* WORK TO BE COMPLETED
The expected output is every line from the one containing "Task: Click the highlighted" to the end of the data below, exactly, and no other line.

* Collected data
-------------------------

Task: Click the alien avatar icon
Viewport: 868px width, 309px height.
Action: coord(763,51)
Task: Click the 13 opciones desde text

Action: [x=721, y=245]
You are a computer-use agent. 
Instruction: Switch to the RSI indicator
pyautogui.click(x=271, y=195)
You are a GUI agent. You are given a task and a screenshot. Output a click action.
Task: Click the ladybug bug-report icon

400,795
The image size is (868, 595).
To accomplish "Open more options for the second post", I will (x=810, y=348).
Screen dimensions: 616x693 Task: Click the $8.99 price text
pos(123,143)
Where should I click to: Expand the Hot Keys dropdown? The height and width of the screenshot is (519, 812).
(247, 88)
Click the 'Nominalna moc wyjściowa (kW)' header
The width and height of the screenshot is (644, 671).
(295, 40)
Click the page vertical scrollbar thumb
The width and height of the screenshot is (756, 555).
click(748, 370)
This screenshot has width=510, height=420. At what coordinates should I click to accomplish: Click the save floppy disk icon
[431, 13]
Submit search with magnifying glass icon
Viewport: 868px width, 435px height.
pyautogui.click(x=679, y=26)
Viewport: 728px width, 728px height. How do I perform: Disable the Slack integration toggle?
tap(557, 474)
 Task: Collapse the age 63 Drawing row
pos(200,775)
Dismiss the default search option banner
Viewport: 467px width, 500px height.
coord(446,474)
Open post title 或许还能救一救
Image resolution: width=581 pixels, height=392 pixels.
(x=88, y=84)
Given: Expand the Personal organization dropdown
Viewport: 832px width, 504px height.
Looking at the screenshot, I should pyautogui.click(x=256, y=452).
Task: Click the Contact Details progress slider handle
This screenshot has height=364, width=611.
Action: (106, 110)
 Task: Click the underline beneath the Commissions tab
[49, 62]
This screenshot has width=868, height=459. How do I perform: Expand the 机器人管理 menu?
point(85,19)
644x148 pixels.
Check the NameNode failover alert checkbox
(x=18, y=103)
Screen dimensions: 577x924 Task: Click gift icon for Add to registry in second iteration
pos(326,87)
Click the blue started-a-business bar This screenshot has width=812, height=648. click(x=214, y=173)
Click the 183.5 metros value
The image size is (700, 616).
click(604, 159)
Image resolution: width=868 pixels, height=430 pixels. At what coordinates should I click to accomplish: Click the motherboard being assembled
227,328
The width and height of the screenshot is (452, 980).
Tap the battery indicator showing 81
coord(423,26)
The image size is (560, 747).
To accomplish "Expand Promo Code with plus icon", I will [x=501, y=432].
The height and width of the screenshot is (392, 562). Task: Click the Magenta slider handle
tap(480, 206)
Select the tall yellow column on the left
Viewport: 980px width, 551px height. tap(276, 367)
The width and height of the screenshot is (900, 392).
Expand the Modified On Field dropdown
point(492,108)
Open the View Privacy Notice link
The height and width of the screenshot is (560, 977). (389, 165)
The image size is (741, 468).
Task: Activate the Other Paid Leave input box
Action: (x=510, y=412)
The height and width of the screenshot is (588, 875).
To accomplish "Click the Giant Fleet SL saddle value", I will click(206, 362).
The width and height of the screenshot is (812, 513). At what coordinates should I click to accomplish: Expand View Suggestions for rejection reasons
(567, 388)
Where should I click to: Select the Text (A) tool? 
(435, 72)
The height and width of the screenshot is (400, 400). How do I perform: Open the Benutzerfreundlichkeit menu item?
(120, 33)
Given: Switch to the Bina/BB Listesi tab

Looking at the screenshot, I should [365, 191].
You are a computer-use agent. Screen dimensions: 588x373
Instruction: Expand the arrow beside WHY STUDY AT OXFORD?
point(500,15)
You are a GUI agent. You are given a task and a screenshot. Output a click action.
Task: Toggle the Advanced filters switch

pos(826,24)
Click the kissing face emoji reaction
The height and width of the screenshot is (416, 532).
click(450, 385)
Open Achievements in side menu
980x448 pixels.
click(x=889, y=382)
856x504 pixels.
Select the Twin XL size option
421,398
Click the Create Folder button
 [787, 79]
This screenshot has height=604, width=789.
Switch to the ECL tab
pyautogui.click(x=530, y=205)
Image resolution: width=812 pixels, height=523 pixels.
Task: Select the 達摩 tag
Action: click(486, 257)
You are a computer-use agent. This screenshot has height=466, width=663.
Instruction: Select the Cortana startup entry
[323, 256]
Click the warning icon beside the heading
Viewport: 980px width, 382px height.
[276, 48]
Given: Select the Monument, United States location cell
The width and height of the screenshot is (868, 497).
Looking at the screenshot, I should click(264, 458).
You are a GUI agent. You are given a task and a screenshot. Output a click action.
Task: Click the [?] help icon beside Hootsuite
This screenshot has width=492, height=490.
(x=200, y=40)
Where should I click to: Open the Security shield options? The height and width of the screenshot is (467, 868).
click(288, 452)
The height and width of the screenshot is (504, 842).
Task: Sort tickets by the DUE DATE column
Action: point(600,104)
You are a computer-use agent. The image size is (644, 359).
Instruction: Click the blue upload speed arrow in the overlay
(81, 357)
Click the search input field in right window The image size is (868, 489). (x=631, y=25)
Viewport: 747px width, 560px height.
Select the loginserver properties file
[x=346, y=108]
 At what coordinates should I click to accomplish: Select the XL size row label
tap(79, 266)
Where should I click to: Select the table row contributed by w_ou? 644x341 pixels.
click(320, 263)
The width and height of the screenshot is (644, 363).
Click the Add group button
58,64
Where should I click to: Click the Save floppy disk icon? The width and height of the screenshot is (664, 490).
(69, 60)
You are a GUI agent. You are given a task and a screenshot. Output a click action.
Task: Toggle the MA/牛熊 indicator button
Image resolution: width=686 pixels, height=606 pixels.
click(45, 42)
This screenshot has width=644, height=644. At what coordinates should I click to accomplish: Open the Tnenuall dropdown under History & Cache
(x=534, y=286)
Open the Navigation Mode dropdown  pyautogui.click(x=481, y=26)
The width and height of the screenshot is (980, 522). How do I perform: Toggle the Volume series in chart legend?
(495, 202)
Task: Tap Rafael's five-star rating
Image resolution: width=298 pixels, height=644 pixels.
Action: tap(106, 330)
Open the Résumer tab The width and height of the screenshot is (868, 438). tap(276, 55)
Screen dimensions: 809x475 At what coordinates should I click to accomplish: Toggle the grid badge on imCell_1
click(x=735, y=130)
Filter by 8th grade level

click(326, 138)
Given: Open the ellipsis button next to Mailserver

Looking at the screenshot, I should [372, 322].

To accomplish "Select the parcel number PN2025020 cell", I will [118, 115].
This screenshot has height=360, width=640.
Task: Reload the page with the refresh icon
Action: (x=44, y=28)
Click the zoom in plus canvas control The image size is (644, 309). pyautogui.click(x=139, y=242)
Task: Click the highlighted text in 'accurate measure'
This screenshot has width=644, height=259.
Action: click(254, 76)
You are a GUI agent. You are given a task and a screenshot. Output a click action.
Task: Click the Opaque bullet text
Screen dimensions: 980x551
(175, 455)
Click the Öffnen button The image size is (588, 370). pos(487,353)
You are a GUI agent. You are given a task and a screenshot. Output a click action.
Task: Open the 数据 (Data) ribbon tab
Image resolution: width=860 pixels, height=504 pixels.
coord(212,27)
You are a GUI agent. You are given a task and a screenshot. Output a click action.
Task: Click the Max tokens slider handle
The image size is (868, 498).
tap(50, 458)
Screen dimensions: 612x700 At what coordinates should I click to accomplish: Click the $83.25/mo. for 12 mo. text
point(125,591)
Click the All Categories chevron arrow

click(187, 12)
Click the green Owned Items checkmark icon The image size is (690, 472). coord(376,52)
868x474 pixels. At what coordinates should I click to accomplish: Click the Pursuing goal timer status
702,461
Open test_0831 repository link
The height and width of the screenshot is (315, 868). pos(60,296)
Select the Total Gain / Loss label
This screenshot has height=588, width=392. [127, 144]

-------------------------

* YOUR SOLUTION
Task: Click the highlighted text in 'accurate measure'
This screenshot has width=644, height=259.
Action: click(254, 76)
You are a GUI agent. You are given a task and a screenshot. Output a click action.
Task: Click the Opaque bullet text
Screen dimensions: 980x551
(175, 455)
Click the Öffnen button The image size is (588, 370). pos(487,353)
You are a GUI agent. You are given a task and a screenshot. Output a click action.
Task: Open the 数据 (Data) ribbon tab
Image resolution: width=860 pixels, height=504 pixels.
coord(212,27)
You are a GUI agent. You are given a task and a screenshot. Output a click action.
Task: Click the Max tokens slider handle
The image size is (868, 498).
tap(50, 458)
Screen dimensions: 612x700 At what coordinates should I click to accomplish: Click the $83.25/mo. for 12 mo. text
point(125,591)
Click the All Categories chevron arrow

click(187, 12)
Click the green Owned Items checkmark icon The image size is (690, 472). coord(376,52)
868x474 pixels. At what coordinates should I click to accomplish: Click the Pursuing goal timer status
702,461
Open test_0831 repository link
The height and width of the screenshot is (315, 868). pos(60,296)
Select the Total Gain / Loss label
This screenshot has height=588, width=392. [127, 144]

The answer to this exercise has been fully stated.